- _Tareas_:
**a.** Resume en dos oraciones el texto sobre el reformismo progresista.
**b.** Copia literalmente, del texto sobre el reformismo progresista, el fragmento que se abre con las palabras "Los problemas del" y se cierra con "encuentros Progressive Governance.".

- _Texto de lectura_:
================

Los problemas del reformismo progresista: apuntes incompletos
Por José Moisés Martín Carretero (@jmmacmartin) economista y miembro de Economistas Frente a la Crisis
Uno de los ejercicios intelectuales más estimulantes que puede hacer alguien preocupado por la gestión de lo público desde posiciones progresistas es realizar un repaso a los comunicados y documentos de trabajo de lo que hace quince años es uno de los foros más relevantes en materia de elaboración política: los encuentros Progressive Governance.
Estos encuentros, iniciados en 1999 en Berlín, dieron el pistoletazo de salida a una nueva visión de la izquierda occidental. En efecto, ese año coincidieron en el poder Blair, Schröder, Clinton y otros muchos progresistas que dominaron la escena política de finales de los años 90 y principios del nuevo siglo. El nuevo centro, la tercera vía, o el centrismo del presidente norteamericano ofrecían un conjunto coherente de axiomas que se suponía podrían superar la dicotomía entre la nueva derecha y la vieja izquierda, ofreciendo un marco progresista de gestión de la globalización y la integración económica. Esta visión de la izquierda contó con la participación de numerosos intelectuales progresistas, entre ellos, y de manera destacada, Anthony Giddens.

================

- _Material proporcionado_:

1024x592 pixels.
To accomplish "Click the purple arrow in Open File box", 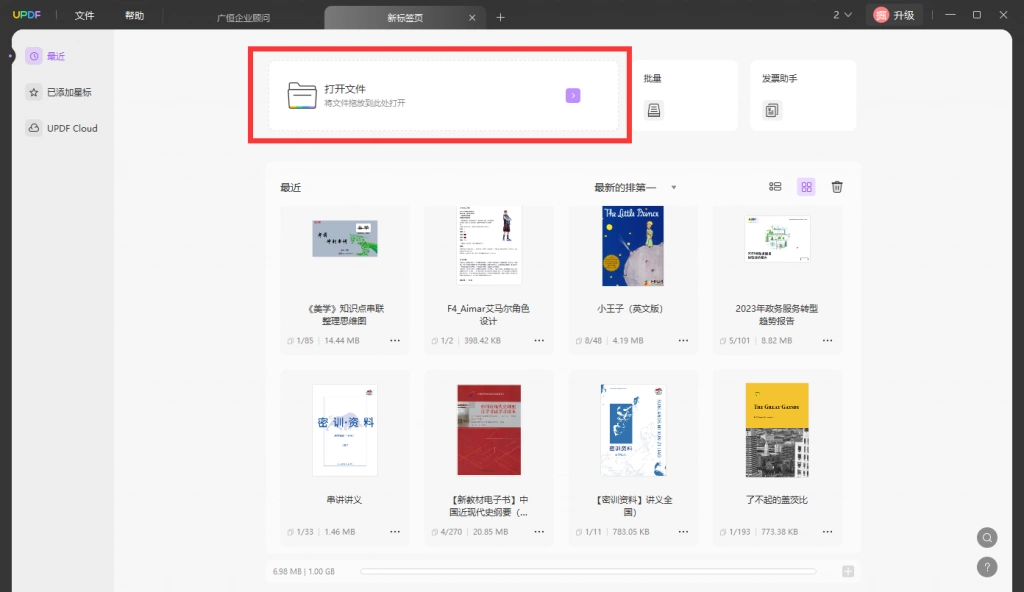I will (573, 95).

================

- _Respuestas por tarea_:
**a.** El texto presenta como un ejercicio estimulante repasar los comunicados y documentos de trabajo de los encuentros Progressive Governance, uno de los foros más relevantes de elaboración política de hace quince años. Iniciados en 1999 en Berlín, cuando coincidieron en el poder Blair, Schröder y Clinton, estos encuentros inauguraron una nueva visión de la izquierda occidental que pretendía superar la dicotomía entre la nueva derecha y la vieja izquierda, y que contó con intelectuales como Anthony Giddens.

**b.**
Los problemas del reformismo progresista: apuntes incompletos
Por José Moisés Martín Carretero (@jmmacmartin) economista y miembro de Economistas Frente a la Crisis
Uno de los ejercicios intelectuales más estimulantes que puede hacer alguien preocupado por la gestión de lo público desde posiciones progresistas es realizar un repaso a los comunicados y documentos de trabajo de lo que hace quince años es uno de los foros más relevantes en materia de elaboración política: los encuentros Progressive Governance.